Placés en garde à vue lundi, le grand frère et la grande soeur, tous deux majeurs, ainsi qu’une tante de la victime, âgée de 12 ans, devaient être jugés ce mercredi en comparution immédiate pour violences aggravées et vol en réunion, a-t-on appris de source judiciaire.

Les trois prévenus, placés sous contrôle judiciaire, ont obtenu un délai pour préparer leur défense.

Selon Me Karine Bourdié, le soir de l’agression de leur soeur et nièce, ses clients avaient reçu des coups de téléphone « de menaces et d’insultes » de la part de l’une des assaillantes présumées. Ils se sont alors rendus à son domicile « pour apaiser les choses et parler », selon Me Bourdié, avant que la rencontre ne s’envenime devant l’impossibilité de dialoguer.
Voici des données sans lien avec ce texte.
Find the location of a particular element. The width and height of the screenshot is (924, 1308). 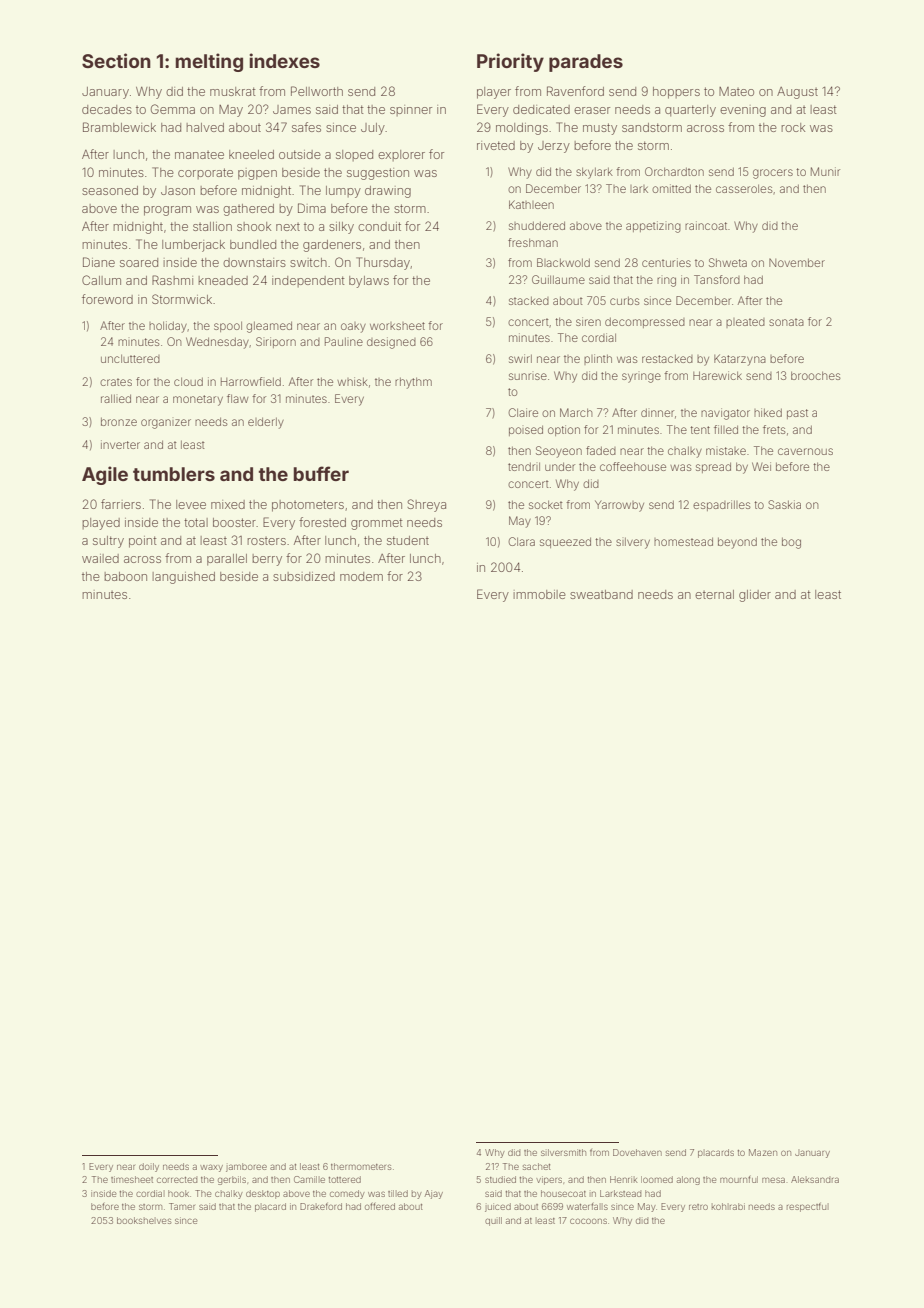

sweatband is located at coordinates (601, 594).
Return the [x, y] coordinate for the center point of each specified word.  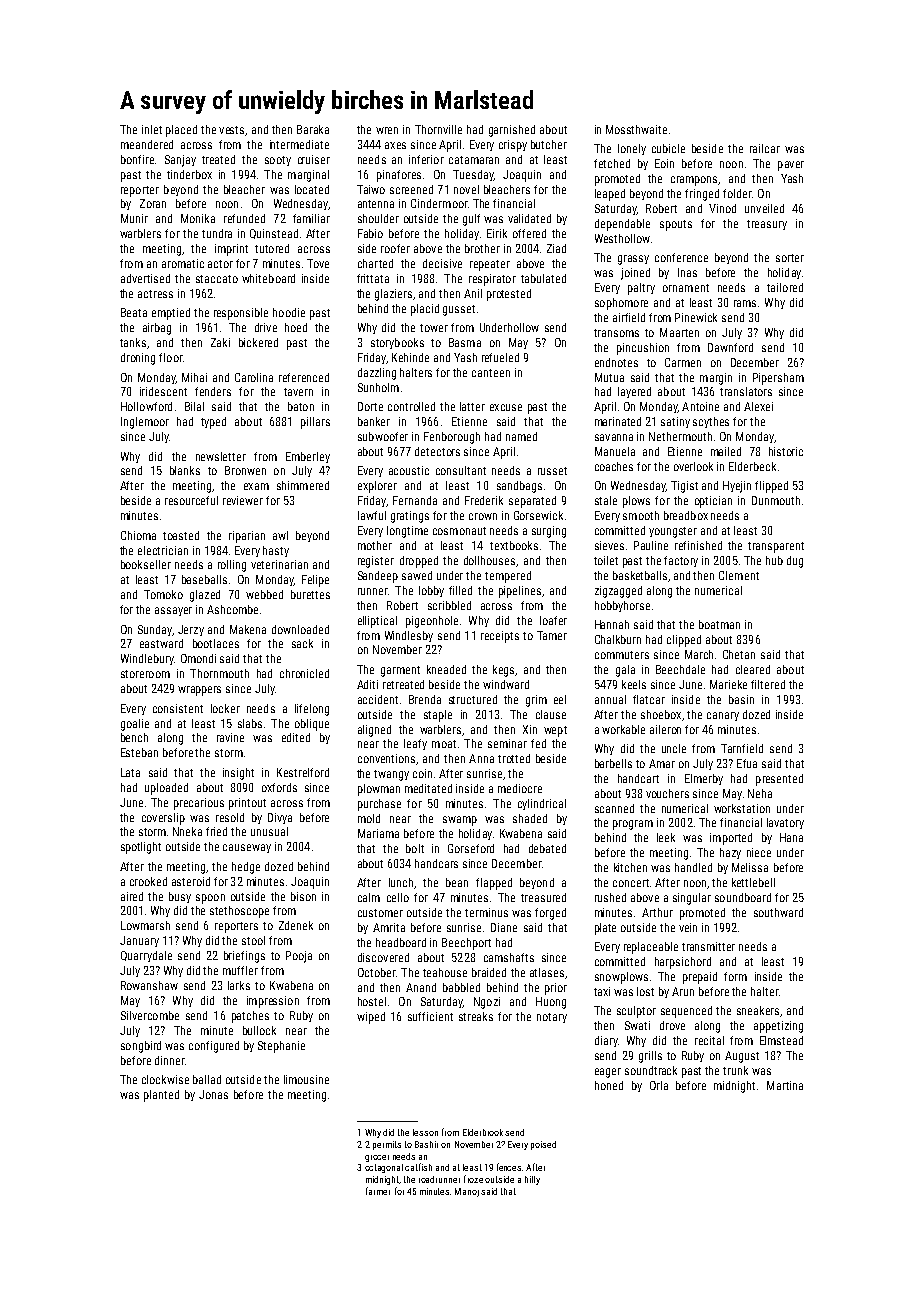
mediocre [520, 788]
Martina [785, 1085]
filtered [768, 684]
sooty [278, 161]
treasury [767, 225]
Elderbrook [483, 1132]
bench [134, 737]
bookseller [146, 564]
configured [214, 1047]
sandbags [519, 487]
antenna [376, 204]
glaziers [393, 295]
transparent [776, 547]
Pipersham [778, 379]
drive [266, 327]
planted [161, 1096]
L’adolescente, brièvement hospitalisée après l’altercation, et sa mère, également présente, s’étaient vu prescrire respectivement sept et deux jours d’ITT.

Mardi dernier, alors qu’elle rentrait du collège à pied, une jeune collégienne avait été prise à partie par un groupe d’adolescentes qui la menaçaient et lui soutiraient de l’argent depuis septembre.
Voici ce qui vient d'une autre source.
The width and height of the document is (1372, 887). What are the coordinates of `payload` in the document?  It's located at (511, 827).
Cette fois, les invectives et les brimades avaient laissé place à de véritables sévices: sous la menace d’un couteau, la jeune fille avait été à moitié dévêtue, frappée, brûlée avec des cigarettes et ses cheveux coupés. Dix jours d’ITT lui ont été prescrits.

Dans ce premier volet de l’affaire, au moins trois adolescentes âgées de 13 à 15 ans ont été mises en examen pour extorsion de fonds avec arme, violences en réunion avec arme et enregistrement de la scène. Elles ont été placées sous contrôle judiciaire avec l’interdiction de se rendre dans le Val-de-Marne.

Soupçonnée d’avoir pris part à l’agression, l’adolescente victime des représailles, absente de l’audience, « devait être entendue en garde à vue », a indiqué une source judiciaire, sans donner de précisions.

« Nous allons nous constituer partie civile pour avoir accès au dossier car nous ne savons toujours pas combien de personnes ont été mises en examen », a souligné de son côté Me Bourdié.